Is the record company responsible for that? I didn't get the multiple-listing window that comes up if there's more than one match.
I'm hard-pressed to find a time past 1982 or so when this album would be called "alternative". I actually hold the "punk" assignation in contempt, for what is the point of classifying music at all if the classifications are either arbitrary or market-driven?

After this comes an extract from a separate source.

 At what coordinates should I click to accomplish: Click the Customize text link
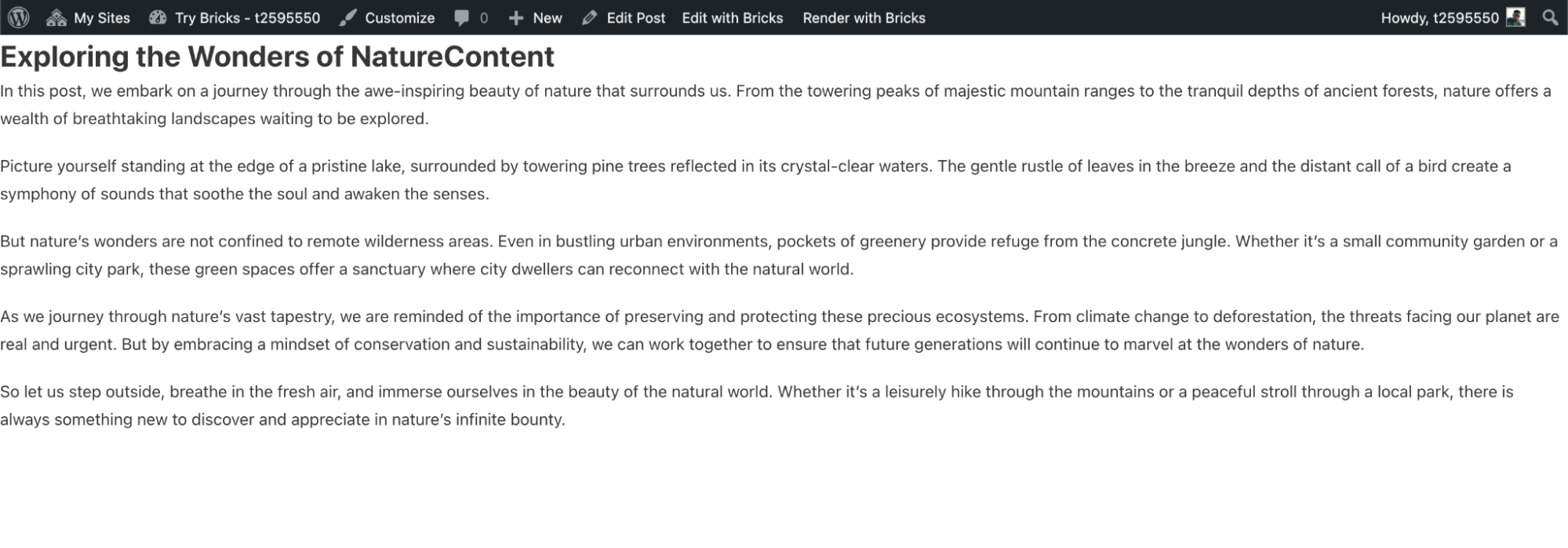[399, 17]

Jesus' tits, it's a freakin' Gwen Stefani album. Is it going to sell that many fewer copies if you call it "pop", like it is?
• • •
As a fan of Boiled in Lead, for instance, could I stack up songs like "Fuck the Circus", "Pig Dog Daddy", "Red Lights and Neon" and their strikingly morbid arrangement of "Twa Corbies", and call them alternative? But what about their rich traditional catalog that isn't modernized like "Twa Corbies"? There's "Galtee Set", "The Spanish Lady/The Britches With the Stitches", "My Son John", a stunning track called "Cuz Mapfumo" (named for Cuz Teahan and Thomas Mapfumo, whose songs are woven together for the arrangment), "Shopetski Kopanista", "Pontiaka", the glorious "Jamie Across The Water" ... the list is long. Of course, what can be said of their more recognizable cover songs? "Over Under Sideways Down", "State Trooper", "Stop! Stop! Stop!"?
Or does their sense of humor and exploitation of "traditional" as a modern genre count for anything? "The Microorganism", "Tom and Jerry/The Nine Points of Roguery", "Robin's Complaint" (lyrics by Jane Yolen), "Army (Dream Song)", "Rasputin", "Hook 'em Cow" (partial lyrics discovered in the pocket of a jacket for sale at a secondhand store)? Certainly such humor leans toward "alternative".

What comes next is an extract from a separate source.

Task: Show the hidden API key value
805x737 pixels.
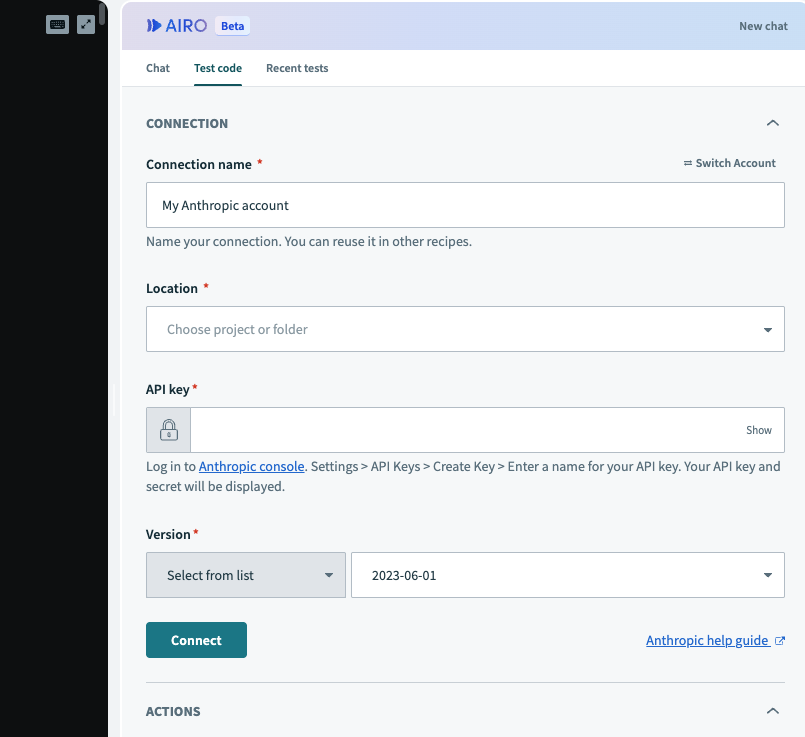Action: pos(758,430)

But let's get serious. I don't call them a folk band, and "traditional" is far too narrow. I affectionately defer to early conceptions of the band as involving the words "Irish" and "punk", but while I would not disparage punk, "Ugros (Springtime)" is simply not a punk song; the punk influence is their sense of humor and tendency to record occasional hard-noise tracks. (The recording of "Red Lights and Neon", for instance, is said to have nearly set the studio on fire; literally: the vocals are cycled through something like 88 tube preamps, creating a stunning, gritty effect.) Not as narrow as traditional or even folk, the punk label is still inappropriate.

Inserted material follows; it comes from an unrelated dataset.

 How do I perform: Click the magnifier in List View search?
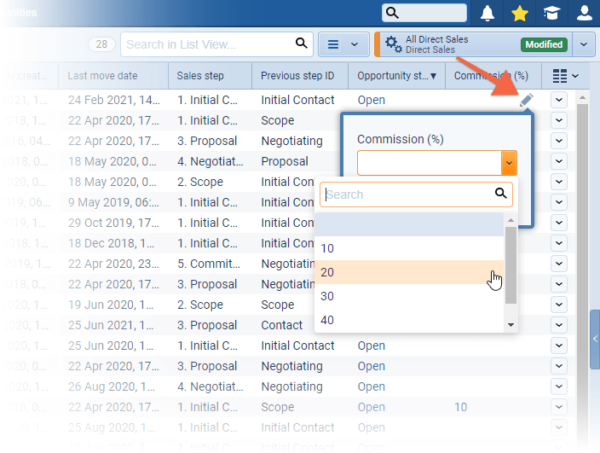tap(301, 44)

The band is referred to as "worldbeat" in some of its press, but the breadth of that classification renders it nearly meaningless. It is fair, to a degree, though. Influences include range from the Balkans to France to Ireland to Texas and Idaho and Minnesota, up into Canada and back through centuries.
They're a rock band, but what does that mean on the one hand to those who listen to Counting Crows and Live (both automatically classified as rock when I ripped the discs to my hard drive), and to the other those who slap the word on the Scorpions?
BiL is listed, by my hand, as "unclassifiable"; they have a directory currently of five hours to themselves, and stand as a ringing testament to the failure of organizational classifications of music.
Imagine the exposure the band could get marketing themselves as an alternative band. Putting a bunch of fifty year-old drinkers in front of the twenty-something crowd with a stamp of hipness approval sounds like a fine idea, right?
Perhaps they are the true alternative band. Defiant of labels and in love with their music and their hot cock.
Now that I've made the joke, it doesn't seem so impossible. They're far more alternative than Gwen Stefani, but I would fall over laughing if one day I hopped over to the iTunes music store and saw BiL as the featured alternative band.
• • •
I've babbled and bitched and plugged enough. Your turn. Tell us your thoughts about music classification in the 21st century, when technology can put more music before us than ever before.